Zoran Mamdani dan Harapan untuk Politik Anak Muda Banggai

oleh -599 Dilihat
oleh
Supriadi Lawani (tengah)

Oleh: Supriadi Lawani


ZORAN Mamdani mungkin bukan nama yang akrab di telinga sebagian orang Indonesia. Anak seorang profesor keturunan India, seorang Muslim yang mengaku sebagai demokratik sosialis, kini terpilih menjadi wali kota New York di usia 34 tahun.

Bagi sebagian warga Amerika, ini paradoks. Sebab negeri yang sering terjebak dalam prasangka anti-imigran dan islamofobia itu justru mempercayakan salah satu kota terpentingnya kepada seorang anak muda imigran, sosialis, dan Muslim.

Donald Trump, dalam gaya khasnya, pernah terang-terangan menyebut Zoran sebagai “komunis.” Tapi justru dari situ terlihat perbedaan mendasar antara politik lama yang berisi serangan dan stigma, dengan politik baru yang dibawa generasi muda seperti Zoran — politik yang berbicara tentang gagasan, bukan hinaan; tentang solusi, bukan caci maki.
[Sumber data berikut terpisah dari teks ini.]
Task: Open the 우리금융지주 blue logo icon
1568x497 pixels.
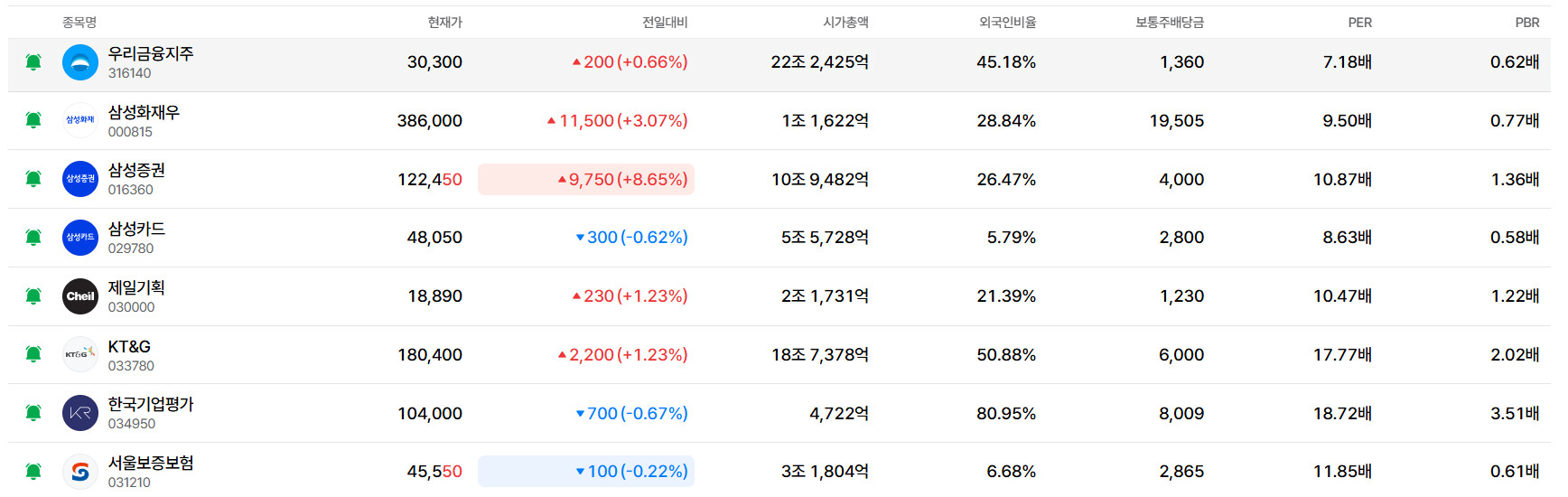Action: click(x=80, y=62)
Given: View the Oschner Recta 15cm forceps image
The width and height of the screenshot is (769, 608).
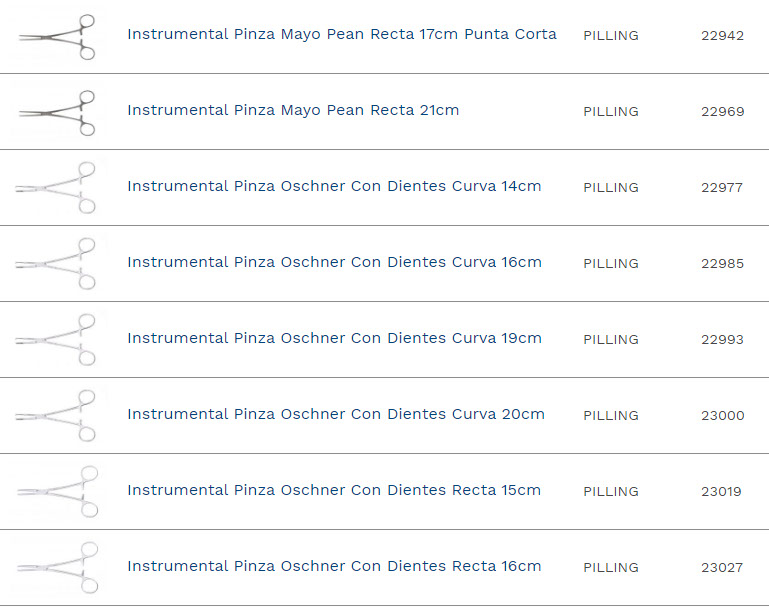Looking at the screenshot, I should [58, 491].
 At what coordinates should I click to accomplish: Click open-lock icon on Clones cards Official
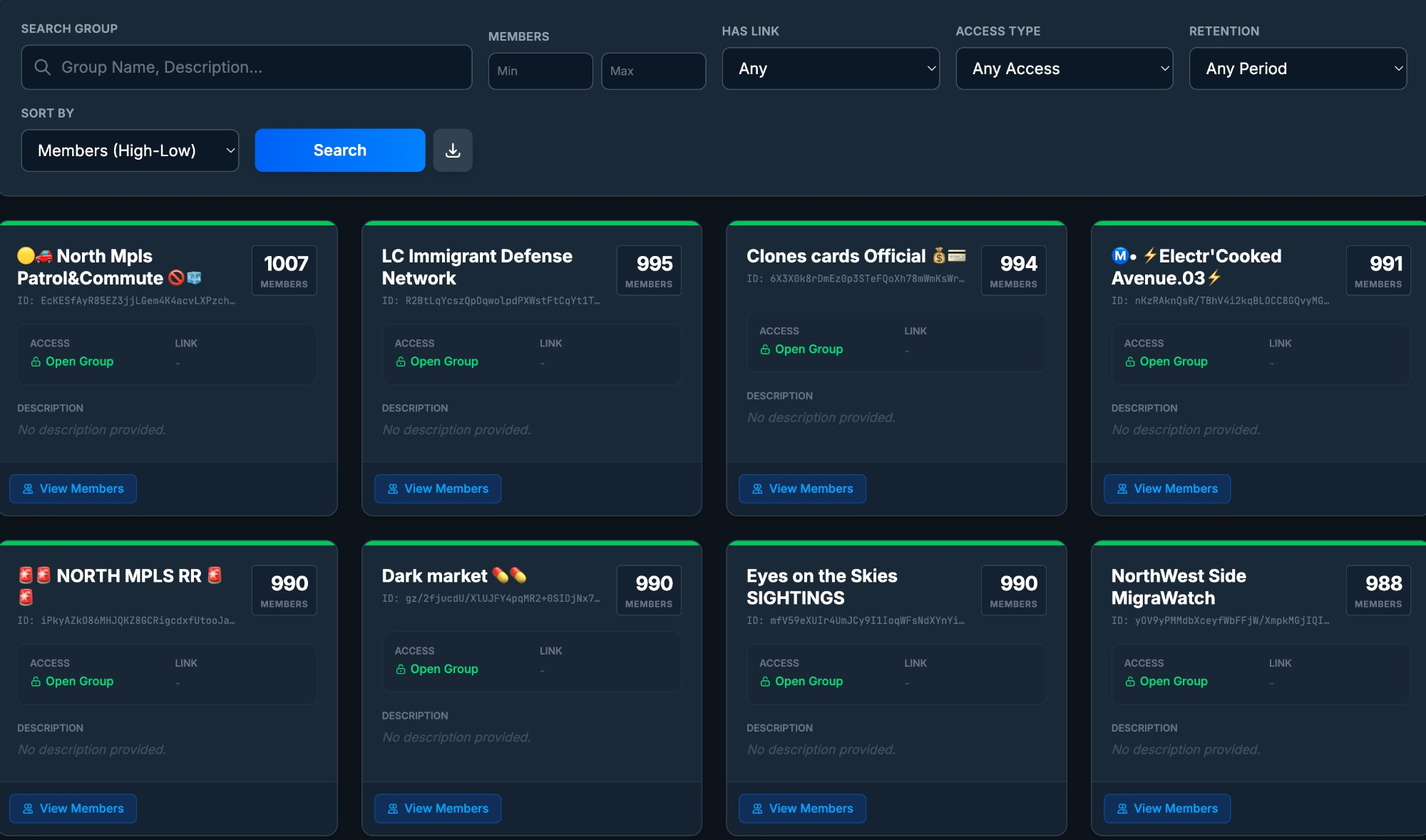coord(765,349)
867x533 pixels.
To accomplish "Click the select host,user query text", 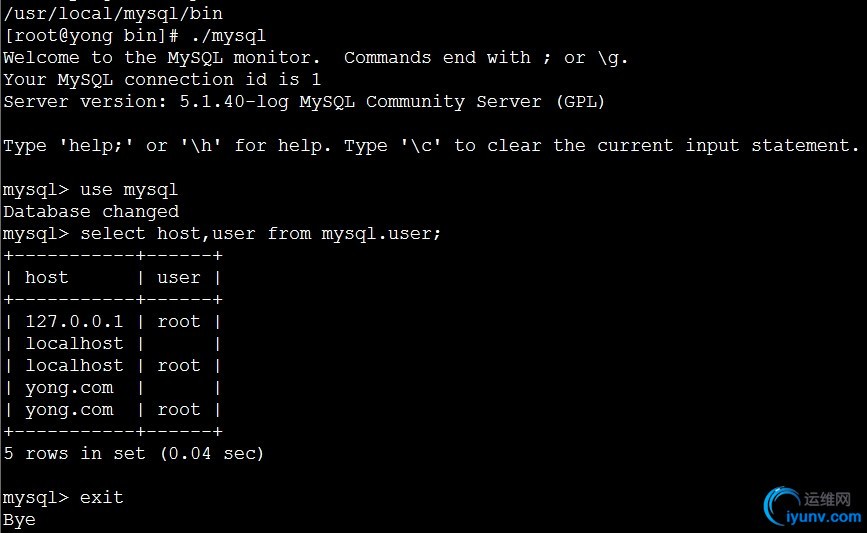I will pos(260,233).
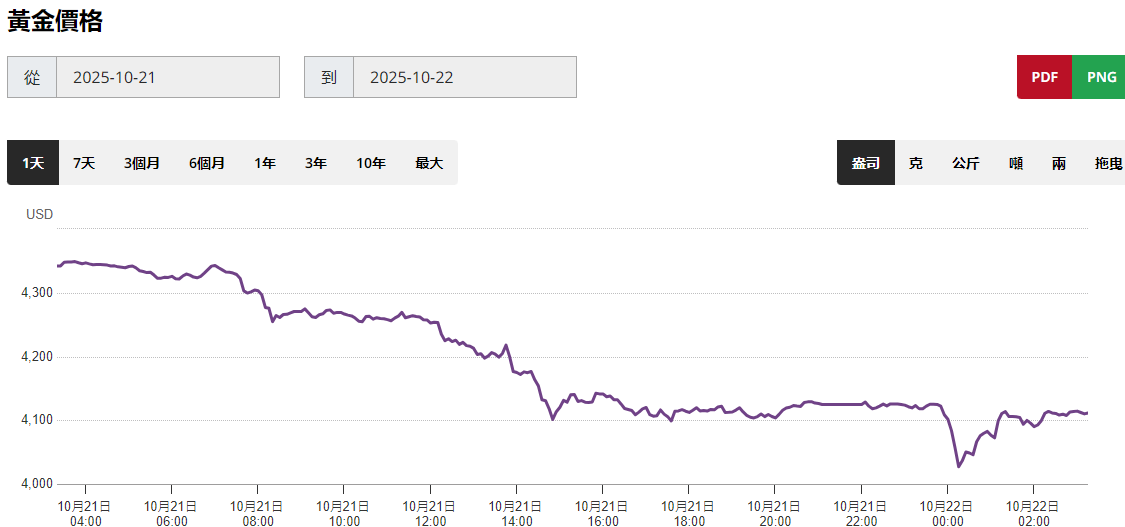Select the 拖曳 unit option
The image size is (1125, 527).
pyautogui.click(x=1108, y=163)
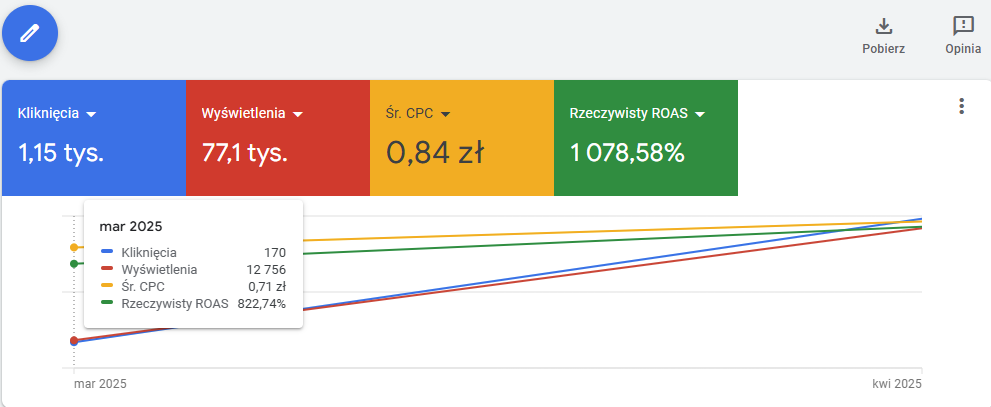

Dalam pidato-pidatonya, Zoran berbicara tentang perumahan rakyat, keadilan ekonomi, transportasi publik, dan hak pekerja.

Ia tidak memancing amarah, tapi mengajak berpikir. Ia tidak menjanjikan kemewahan, tapi menantang sistem yang timpang. Ia berdiri bukan di atas kekuatan uang atau dinasti politik, melainkan di atas kepercayaan bahwa akal sehat dan solidaritas masih mungkin tumbuh di jantung kapitalisme dunia.

Parallax Image

Kisah Zoran Mamdani ini seperti cermin yang menyentil kita di Indonesia, terutama bagi generasi muda yang ingin berpolitik.

Kita punya banyak anak muda cerdas, tapi sedikit yang berani berpihak. Banyak yang pintar bicara, tapi takut membela yang miskin.

Kita hidup di zaman ketika politik sering dianggap kotor, padahal justru karena ditinggalkan oleh orang-orang jujur dan bernurani, politik menjadi sesak oleh mereka yang haus kekuasaan.

Bayangkan jika di Kabupaten Banggai lahir sosok seperti Zoran Mamdani — anak muda yang memahami penderitaan rakyat, berpikir sistematis, dan mampu mengubah kemarahan menjadi gagasan.

Anak muda yang tidak sibuk menumpuk kekayaan, tapi menumpuk pengetahuan. Yang tidak takut disebut “radikal” hanya karena berani memperjuangkan keadilan sosial.

Kita tidak kekurangan anak muda, tapi kita kekurangan ruang bagi anak muda untuk tumbuh menjadi pemimpin. Politik lokal sering dikurung oleh dinasti, uang, dan patronase.

Banyak generasi muda yang punya potensi, tapi ketika masuk gelanggang politik, mereka diseret untuk menyesuaikan diri dengan pola lama — mengabdi pada yang berkuasa, bukan pada rakyat.

Zoran menunjukkan bahwa politik bukan hanya tentang menang dan kalah, tapi tentang siapa yang berani membawa ide baru.

Ia membuktikan bahwa menjadi sosialis, imigran, dan Muslim bukanlah kelemahan, tapi kekuatan moral untuk menegakkan keadilan.

Mungkin ini terlalu jauh, bahkan ada yang bilang ini naif. Tapi apa pun itu, setiap kenyataan di dunia patut menjadi contoh, patut menjadi inspirasi.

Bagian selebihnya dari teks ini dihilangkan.